General characteristics
- Class & type: Abdiel-class minelayer
- Displacement: 2,650 tons (standard); 4,000 tons (full load);
- Length: 418 ft (127 m)
- Beam: 40 ft (12 m)
- Draught: 16 ft (4.9 m)
- Propulsion: Two shafts; Geared turbines; four Admiralty 3-drum boilers; 72,000 shp;
- Speed: 40 knots (74 km/h)
- Complement: 242
- Armament: 4 × 4-inch (100 mm) AA guns (2×2); 4 × Bofors 40 mm L/60 gun (2×2); 12 × Oerlikon 20 mm cannon (6×2); 160 Naval mines;

= HMS Ariadne (M65) =

HMS Ariadne was an minelayer of the Royal Navy.

She was built by Alexander Stephen and Sons of Glasgow, Scotland. She was laid down on 15 November 1941, launched on 16 February 1943 and commissioned on 9 October 1943.

==Service history==
Her first duty was to lay mines off the coast of Norway. She was also one of the ships taking part in Operation Stonewall. She then left Home waters in January 1944 to join the United States Seventh Fleet in the Pacific Ocean theatre of war. In June 1944 she laid 146 mines off the northern coast of New Guinea, and when landings were made in the Mapia Group of islands in November 1944, Ariadne was used to carry US Army soldiers. During her period of active service she laid 1,352 mines.

Data under study –
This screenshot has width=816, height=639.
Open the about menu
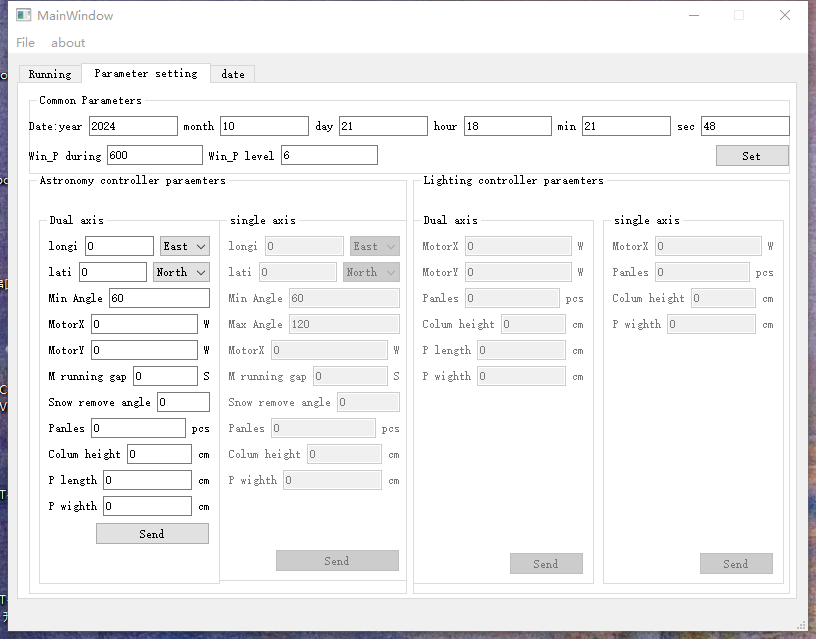[68, 43]
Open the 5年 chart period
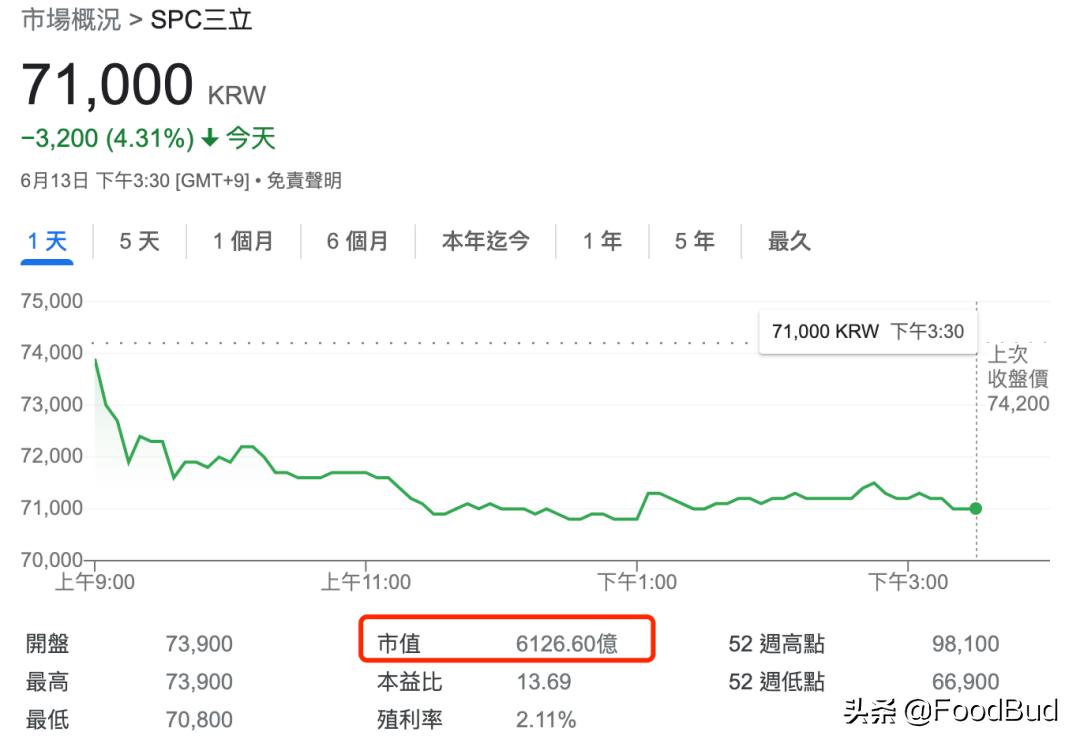The width and height of the screenshot is (1080, 747). (x=693, y=240)
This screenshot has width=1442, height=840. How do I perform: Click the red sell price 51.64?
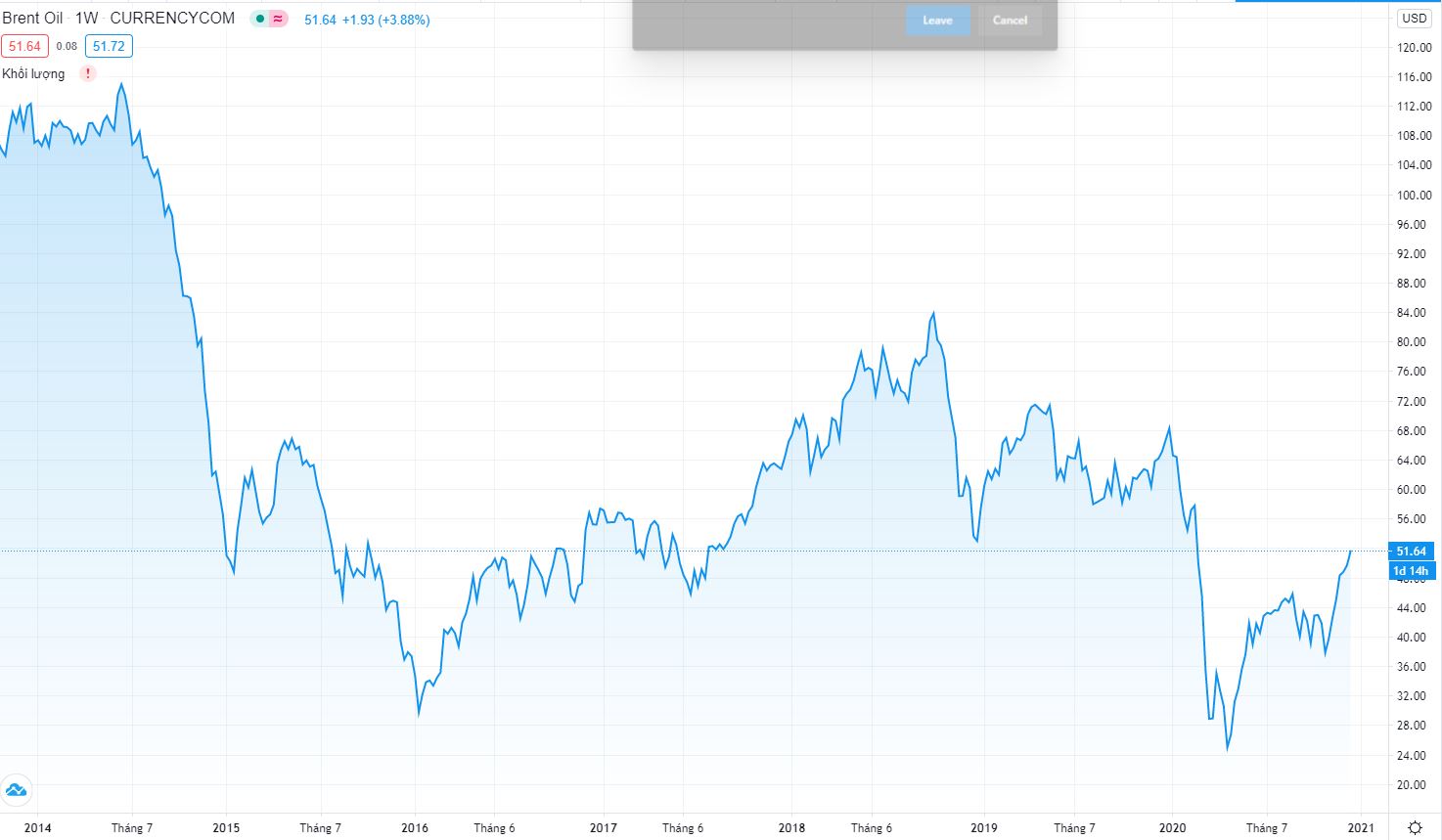24,46
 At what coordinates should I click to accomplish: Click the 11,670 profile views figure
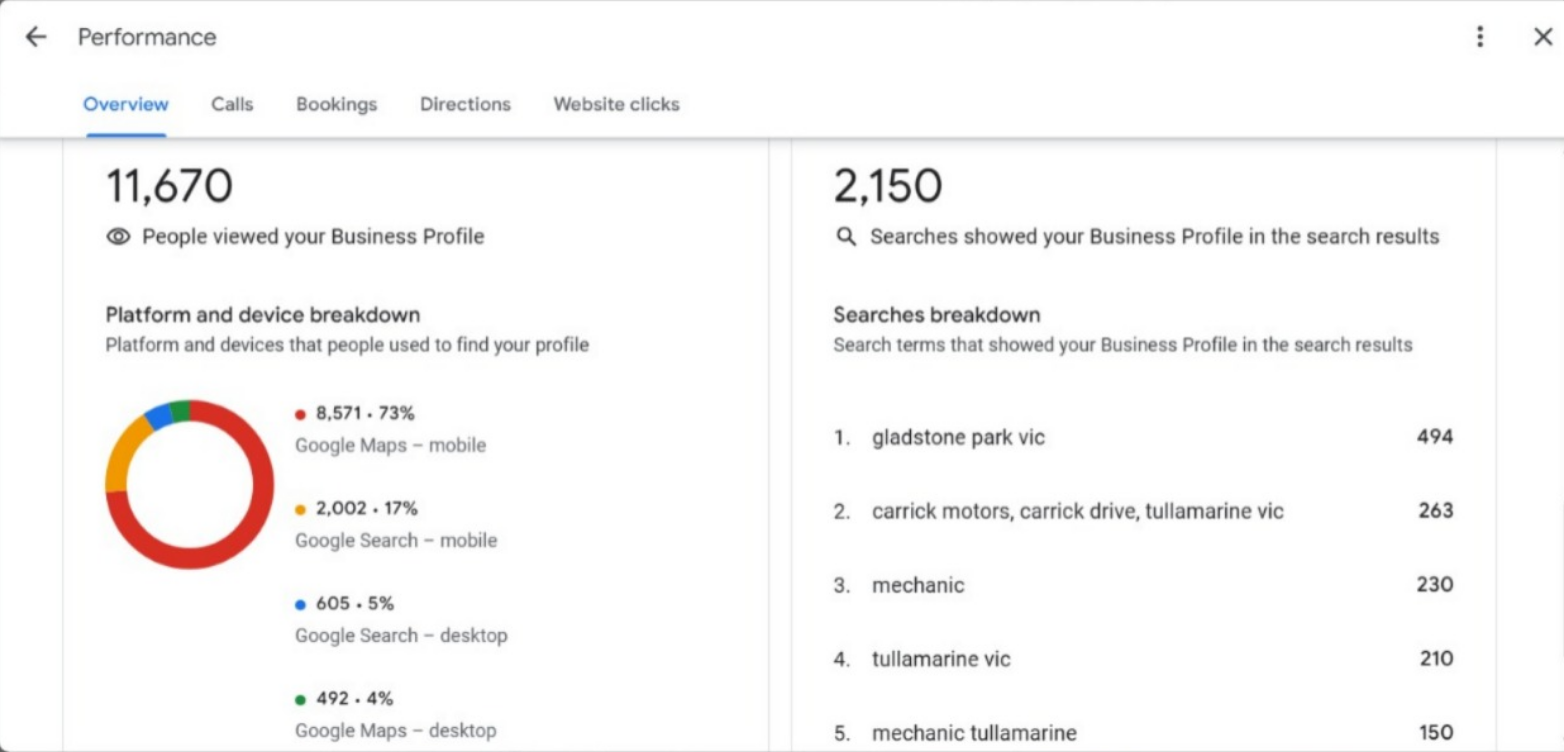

Task list –
1. Answer these questions from the HMS Ariadne text:
(a) Which firm built the ship?
(b) What was her speed?
(c) How many mines did she lay off the northern coast of New Guinea in June 1944?
2. List each item in the armament of HMS Ariadne, with its quantity as the text gives it.
3. Carry on the HMS Ariadne text past its final sentence.

Responses for each task –
1.
(a) Alexander Stephen and Sons of Glasgow, Scotland
(b) 40 knots (74 km/h)
(c) 146

2.
- 4 × 4-inch (100 mm) AA guns (2×2)
- 4 × Bofors 40 mm L/60 gun (2×2)
- 12 × Oerlikon 20 mm cannon (6×2)
- 160 naval mines

3.
After the end of the war, Ariadne was used to repatriate British prisoners of war from Japan and as a mailship due to her speed. She was paid off into the Reserve Fleet at Sheerness, and did not see service again, apart from a short trial after a refit in the 1950s. This involved the replacement of her light anti-aircraft guns with more modern weapons. She was finally sold to W.H. Arnott Young for scrapping and arrived at Dalmuir in February 1965. She was then scrapped at Dalmuir and Troon in June 1965.